Regular Beesotted contributor, Jim Levack, revels in the delicious football that has been served up by Brentford in recent weeks and gets slightly philosophical in the process.
There comes a time in everyone’s life when it’s important to take stock of achievements. Doing so gives us a sense of worth, pride and accomplishment that we have left a legacy, however small, to the world.
My highlights were Middlesex table tennis selection, a string of half decent news scoops down the years and playing football to semi-pro level before a medial ligament injury robbed the football world of a clinical finisher. I was 49 at the time.
The reason for this slightly circuitous philosophy lesson is, as you’d probably guessed, linked to the incredible football currently on show at Griffin Park.
Over the past four or five weeks, for 15 or 20 minute spells here and there, I’ve witnessed something that I’ve never seen before in 40-plus years of watching Brentford.
It’s an almost indefinable joy among the players where they are completely and utterly ‘in the zone’, to the extent that what they are doing is not hard work at all but a joyous celebration of their technical ability, fitness, skill and above all, togetherness as a team.
For 15 or so second half minutes against Rangers – where Brentford never really got into top gear – the free-flowing football was a pleasure to watch and left even the most cynical Bees fans shaking their heads in disbelief. Ditto against Leeds, Derby and Burton away.

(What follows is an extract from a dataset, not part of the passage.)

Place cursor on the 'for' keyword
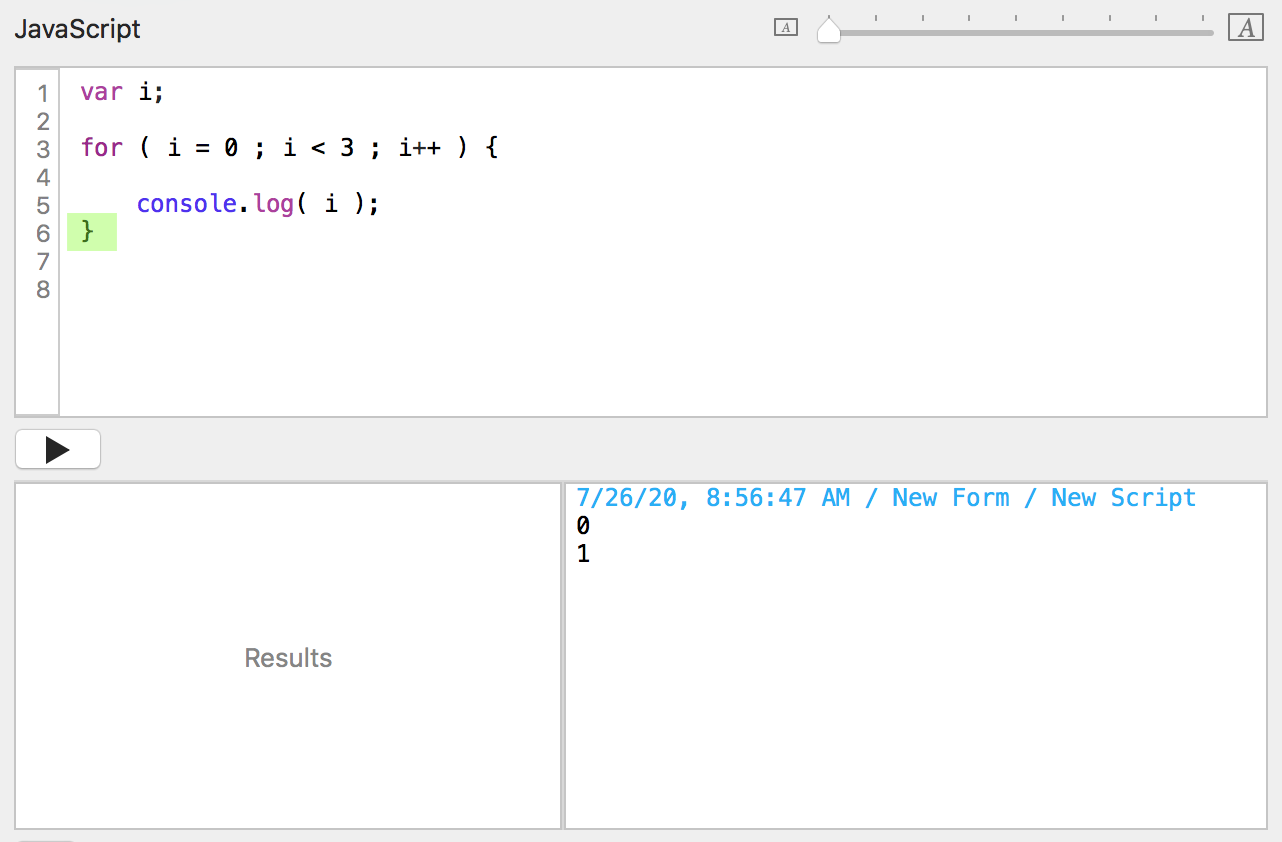 pos(101,148)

I played in a student team where it all came easy and we reached finals galore from the ages of 19 through to 22. And despite playing for several other sides and having mini highlights along the way, I’ve never been able to find the same level of sustained delight at being part of such a brilliant team.
We were great on the pitch and, as a result, the changing room banter was slick, merciless and brilliant. We won together, sometimes lost together and drank together. But we were always together.
That is clearly the same with this current crop of young players and the frightening thing – for the rest of next season’s Championship that is – is that there is more to come. Find a little more consistency, strengthen in a couple of areas and this is a squad destined for greater things.
The point I’m trying to make is probably best illustrated by the departures of decent players like Jake Bidwell and James Tarkowski, both lured away by the promise of a couple of extra noughts on their pay cheque but now either doing a dance with relegation or keeping the bench warm.
It’s a short career and every player has families and mortgages to consider, but equally, when they retire they will have to look at the scales and answer two questions. Did I earn lots of money and did I achieve what I wanted to in the game?
The current crop will have plenty of time to achieve both, but trust me, the opportunity to play in a flair-filled side like the current Brentford one – where it comes naturally – doesn’t come along that often. If at all. Ask the scores of players grinding out a living playing functional football where results and nothing else matters.
Recently it’s even got to the stage – and I’ve heard colleagues in the press room say the same – that people don’t mind if Brentford lose as long as they put in the kind of performances we’ve seen in recent weeks.
Inevitably, though, the vultures will begin circling the second the last ball of this season is kicked and the temptations will be great, but my advice is simple… sit tight for at least another season and enjoy your football because if work doesn’t feel like work then that’s a gift too good to be wasted for short term gain.